喬太は、死体を発見した小間物屋の娘と共に、その匂いが「丁字」(丁香 グローブ)という独特のものであることを発見する。「丁字」は、当時は高価な輸入品だった。そして、死体から発見された木くずのようなものから、死人は宮大工ではなかったと気づいていく。こうして死人が深川の広大寺という寺の金堂を作っていた大工であることを突きとめるのである。喬太は、その大工がしていたという金堂の屋根に登ってみる。この時も、和五助から「しばらくじっとしておれば慣れます」と教えられた通りに高い屋根の上で見晴らし、その大工と同じように動いてみる。そうすると、屋根裏に入るところが見つかり、そこから入ってみると丁字の匂いがする湯殿がすぐ下に見えた。
そこから喬太は、大工が屋根裏から湯殿の光景を見て、驚いて落ちて、そこで見られてはならないものを見たために殺されたのではないかと推理する。そして、事実、大奥の女中とその寺の僧侶とが湯殿で繰り広げた痴態を見たために殺されたことがわかっていくのである。
第三話「首化粧」は、小名木川沿いにある二十四花園の中で、化粧をほどこされた首が見つかる事件を取り扱ったものである。戦国時代に行われていた首実検のための首化粧ではないかと思われ、喬太は、戦国の世を生き抜いてきた和五助のところに首化粧について聞きに行く。だが、その首だけの男は、まるで女のような化粧がほどこされていたから、戦国時代に行われていた首化粧とは違うと和五助は教える。そして、やがて胴体の方も発見され、女出入りも激しかったというその男の身辺の探索が始まる。
事件は、どうやら油問屋の大店と関係があるらしいとわかっていく。化粧をほどこされた首は、二十四花園の中の桔梗の花が咲いている上に置かれており、その日に句会に来ていた油問屋の夫婦がそれを見てひどく驚いたことがわかっていく。喬太は、その句会に同席していた戯作者の星野空兵衛と知り合い、彼からの証言を得ていくのである。
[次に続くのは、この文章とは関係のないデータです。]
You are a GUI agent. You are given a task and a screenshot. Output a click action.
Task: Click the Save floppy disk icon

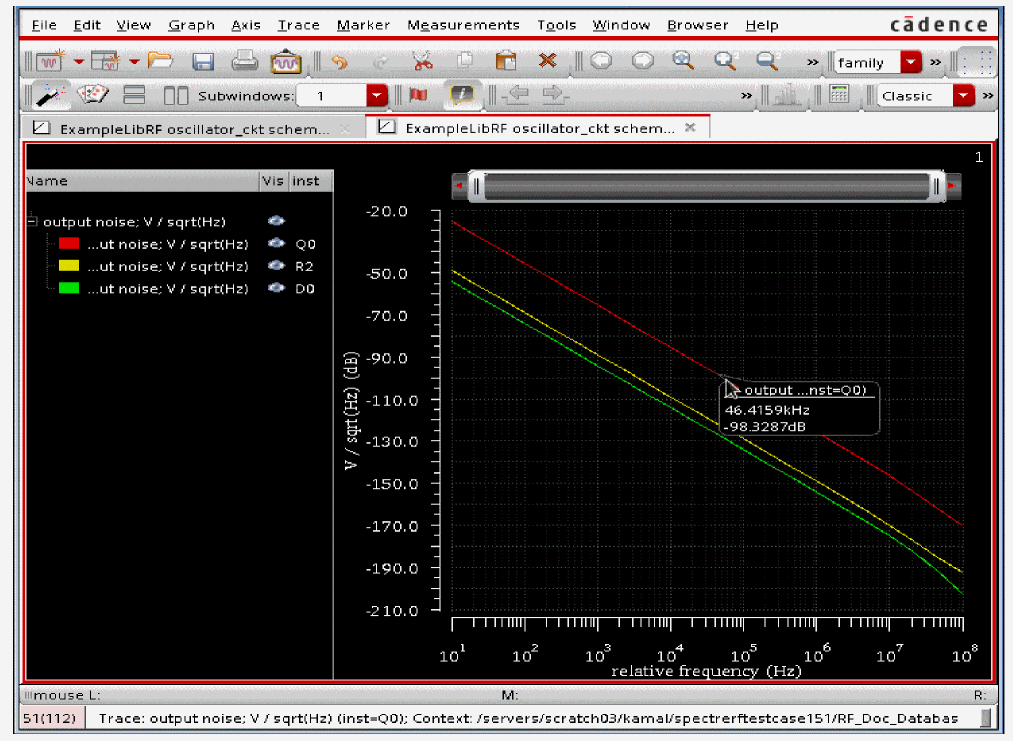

そして、その油問屋の桔梗という名の娘が行くへ不明になっていること、油問屋の主人の昔の妾との間に男の子がおり、その男の子が成長し、油問屋の娘の桔梗と男女の仲になってしまい、男が毒を飲んで自死し、桔梗がその男の首を二十四花園にさらして、父親の非道を知らせようとし、そして桔梗も自死したことを突きとめていくのである。
この事件そのものはたわいもない話だが、先に書いたように、このシリーズを貫く将軍家暗殺計画が動いていく。そこには幕府に怨みを抱く公家の土御門家が絡んでいた。鉄砲源太は、その土御門慎斎の依頼で、将軍の命を狙うところで終わる。続きものがちょうど山場に差し掛かる時に終わるようにして第三話が閉じられている。
父親のことを知った喬太がどのようにして父親を乗り越えていくのか、そこに和五助の大きな役割が今後展開されていくだろう。子どもの成長にとって、親以外の頼れるしっかりした大人が側にいることは、大きな力をもっている。喬太と和五助はそんな関係になっていくだろうとは思う。